**ACTIVITY:** The full set of entries below is to be returned unchanged.

[[ SUPPLIED DATA open ]]

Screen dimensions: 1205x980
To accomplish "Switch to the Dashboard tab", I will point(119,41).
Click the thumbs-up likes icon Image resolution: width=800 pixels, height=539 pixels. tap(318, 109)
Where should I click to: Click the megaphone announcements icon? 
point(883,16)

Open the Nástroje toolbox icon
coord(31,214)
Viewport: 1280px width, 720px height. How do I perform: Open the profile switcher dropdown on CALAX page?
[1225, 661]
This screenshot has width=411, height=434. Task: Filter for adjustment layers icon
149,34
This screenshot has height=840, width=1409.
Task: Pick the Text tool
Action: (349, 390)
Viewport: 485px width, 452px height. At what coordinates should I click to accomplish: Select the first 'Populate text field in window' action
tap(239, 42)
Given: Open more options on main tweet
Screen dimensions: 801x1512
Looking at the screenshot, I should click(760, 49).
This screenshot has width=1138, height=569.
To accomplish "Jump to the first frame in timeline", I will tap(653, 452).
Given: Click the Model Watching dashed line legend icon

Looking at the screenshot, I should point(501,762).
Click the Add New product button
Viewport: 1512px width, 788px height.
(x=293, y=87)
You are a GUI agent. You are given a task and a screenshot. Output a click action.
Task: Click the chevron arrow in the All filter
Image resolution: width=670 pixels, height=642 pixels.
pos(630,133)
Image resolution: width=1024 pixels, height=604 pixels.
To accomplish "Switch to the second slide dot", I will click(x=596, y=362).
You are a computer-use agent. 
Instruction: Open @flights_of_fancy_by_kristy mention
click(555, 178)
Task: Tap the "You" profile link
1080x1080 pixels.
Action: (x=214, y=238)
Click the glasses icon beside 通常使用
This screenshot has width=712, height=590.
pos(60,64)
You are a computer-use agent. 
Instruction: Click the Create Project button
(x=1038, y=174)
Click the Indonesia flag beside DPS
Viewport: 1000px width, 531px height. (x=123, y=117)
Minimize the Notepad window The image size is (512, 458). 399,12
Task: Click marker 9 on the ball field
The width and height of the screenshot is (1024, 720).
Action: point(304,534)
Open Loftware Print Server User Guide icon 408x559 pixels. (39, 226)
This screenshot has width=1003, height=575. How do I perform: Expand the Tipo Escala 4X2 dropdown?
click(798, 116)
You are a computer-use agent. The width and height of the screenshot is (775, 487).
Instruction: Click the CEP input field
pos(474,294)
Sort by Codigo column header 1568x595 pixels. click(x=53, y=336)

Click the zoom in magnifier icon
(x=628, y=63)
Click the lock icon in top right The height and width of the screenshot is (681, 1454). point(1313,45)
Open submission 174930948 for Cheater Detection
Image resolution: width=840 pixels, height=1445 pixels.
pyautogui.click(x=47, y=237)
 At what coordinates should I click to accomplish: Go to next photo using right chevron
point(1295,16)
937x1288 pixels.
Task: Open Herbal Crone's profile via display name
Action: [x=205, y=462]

[[ SUPPLIED DATA closed ]]

**OUTPUT BELOW:**
Screen dimensions: 1205x980
To accomplish "Switch to the Dashboard tab", I will point(119,41).
Click the thumbs-up likes icon Image resolution: width=800 pixels, height=539 pixels. tap(318, 109)
Where should I click to: Click the megaphone announcements icon? 
point(883,16)

Open the Nástroje toolbox icon
coord(31,214)
Viewport: 1280px width, 720px height. How do I perform: Open the profile switcher dropdown on CALAX page?
[1225, 661]
This screenshot has width=411, height=434. Task: Filter for adjustment layers icon
149,34
This screenshot has height=840, width=1409.
Task: Pick the Text tool
Action: (349, 390)
Viewport: 485px width, 452px height. At what coordinates should I click to accomplish: Select the first 'Populate text field in window' action
tap(239, 42)
Given: Open more options on main tweet
Screen dimensions: 801x1512
Looking at the screenshot, I should click(760, 49).
This screenshot has width=1138, height=569.
To accomplish "Jump to the first frame in timeline", I will tap(653, 452).
Given: Click the Model Watching dashed line legend icon

Looking at the screenshot, I should point(501,762).
Click the Add New product button
Viewport: 1512px width, 788px height.
(x=293, y=87)
You are a GUI agent. You are given a task and a screenshot. Output a click action.
Task: Click the chevron arrow in the All filter
Image resolution: width=670 pixels, height=642 pixels.
pos(630,133)
Image resolution: width=1024 pixels, height=604 pixels.
To accomplish "Switch to the second slide dot", I will click(x=596, y=362).
You are a computer-use agent. 
Instruction: Open @flights_of_fancy_by_kristy mention
click(555, 178)
Task: Tap the "You" profile link
1080x1080 pixels.
Action: (x=214, y=238)
Click the glasses icon beside 通常使用
This screenshot has width=712, height=590.
pos(60,64)
You are a computer-use agent. 
Instruction: Click the Create Project button
(x=1038, y=174)
Click the Indonesia flag beside DPS
Viewport: 1000px width, 531px height. (x=123, y=117)
Minimize the Notepad window The image size is (512, 458). 399,12
Task: Click marker 9 on the ball field
The width and height of the screenshot is (1024, 720).
Action: point(304,534)
Open Loftware Print Server User Guide icon 408x559 pixels. (39, 226)
This screenshot has width=1003, height=575. How do I perform: Expand the Tipo Escala 4X2 dropdown?
click(798, 116)
You are a computer-use agent. The width and height of the screenshot is (775, 487).
Instruction: Click the CEP input field
pos(474,294)
Sort by Codigo column header 1568x595 pixels. click(x=53, y=336)

Click the zoom in magnifier icon
(x=628, y=63)
Click the lock icon in top right The height and width of the screenshot is (681, 1454). point(1313,45)
Open submission 174930948 for Cheater Detection
Image resolution: width=840 pixels, height=1445 pixels.
pyautogui.click(x=47, y=237)
 At what coordinates should I click to accomplish: Go to next photo using right chevron
point(1295,16)
937x1288 pixels.
Task: Open Herbal Crone's profile via display name
Action: [x=205, y=462]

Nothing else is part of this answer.